> _YOUR GOAL_
In the article on Professor Diji Aina, at which university did Professor Aaron Gana give his Convocation lecture?

Tag: Professor Diji Aina

  • Professor Diji Aina On Factionalism, Economic Parasitism And State Fragility (2)

    Professor Diji Aina On Factionalism, Economic Parasitism And State Fragility (2)

    For the humanistic scholar and thinker, man is the be-all and end-all of existence. Only that which is material, that which can be seen, heard, touched, tasted, smelled and felt is real. The spiritual is thus mere fantasy and thus no more than the creation of the fertility of the human imagination. This is perhaps what Marxists mean when they describe consciousness as a creation and reflection of matter and not vice-versa. Of course, not all radical academics are of the humanistic philosophical persuasion. Thus, the late Marxist political scientist, Professor Aaron Gana, for instance, started his Convocation lecture at the University of Jos with the famous declaration, “Let me start this lecture with two apologies. One is that because I am a “Jesus person” I am giving this lecture in Jesus name (Amen). My apology here is to those who might be offended by this declaration”. In giving this apology, Professor Gana obviously had in mind not only those who were not of a Christian religious persuasion but even more so those who are of a humanistic, materialistic, disposition particularly in an academic environment.

> _DATA EXCERPTS_
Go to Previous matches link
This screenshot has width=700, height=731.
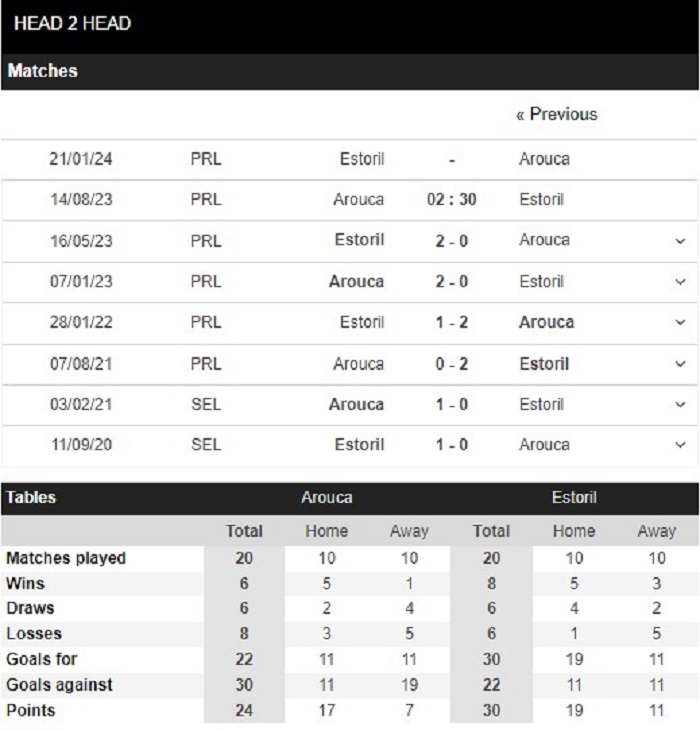coord(556,114)
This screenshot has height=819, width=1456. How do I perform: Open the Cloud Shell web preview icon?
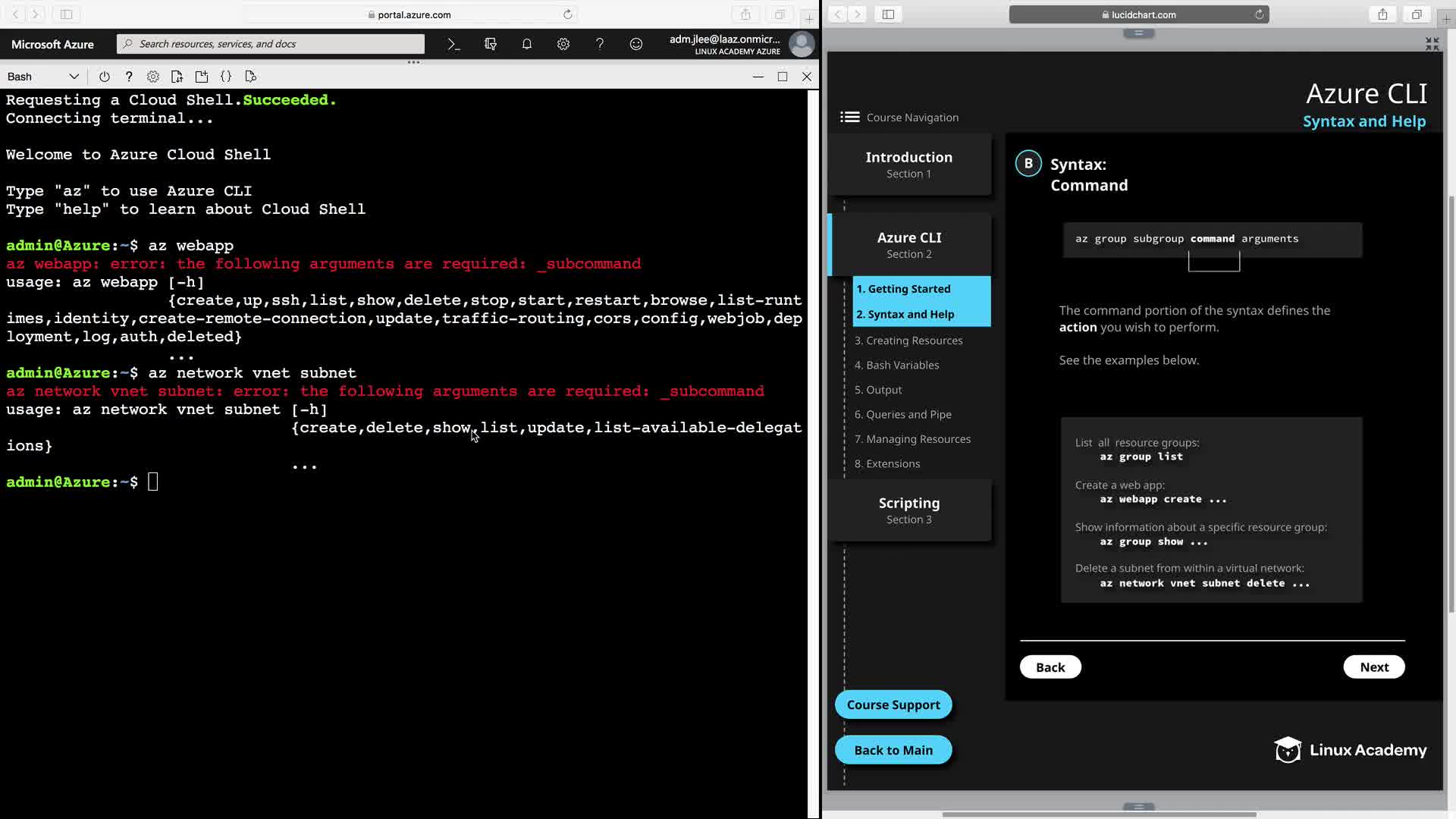(251, 77)
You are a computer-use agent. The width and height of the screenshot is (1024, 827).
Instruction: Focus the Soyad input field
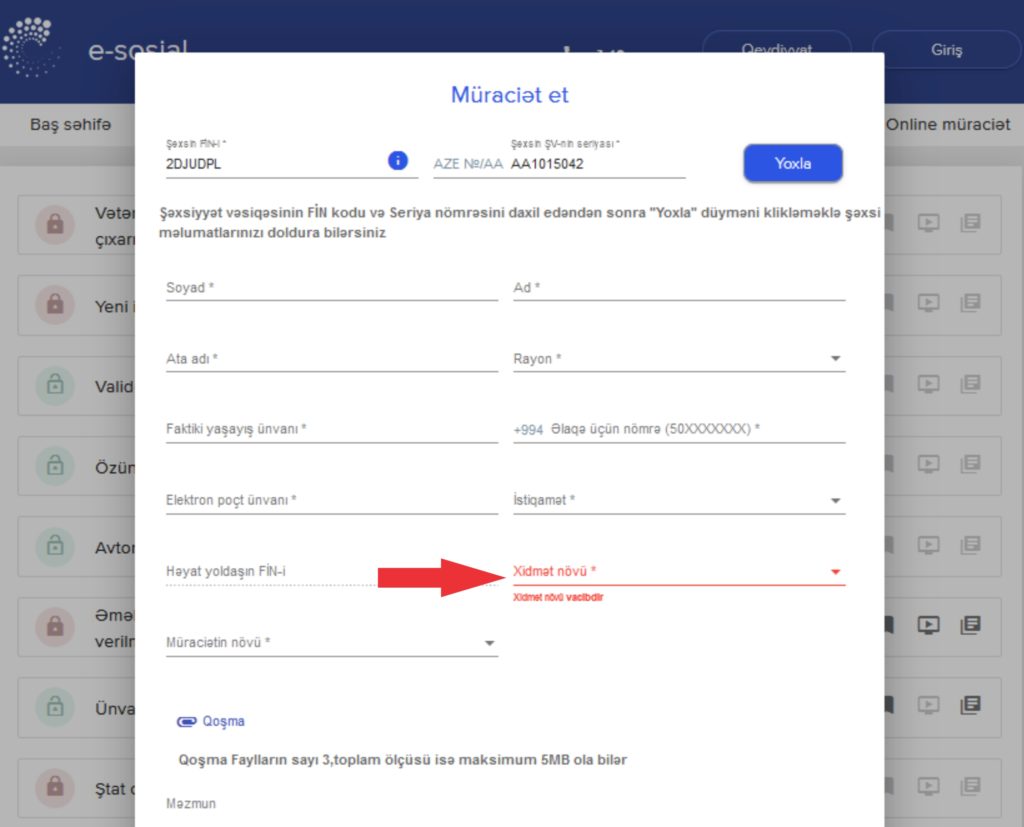331,288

> _EXPECTED ANSWER_
The University of Jos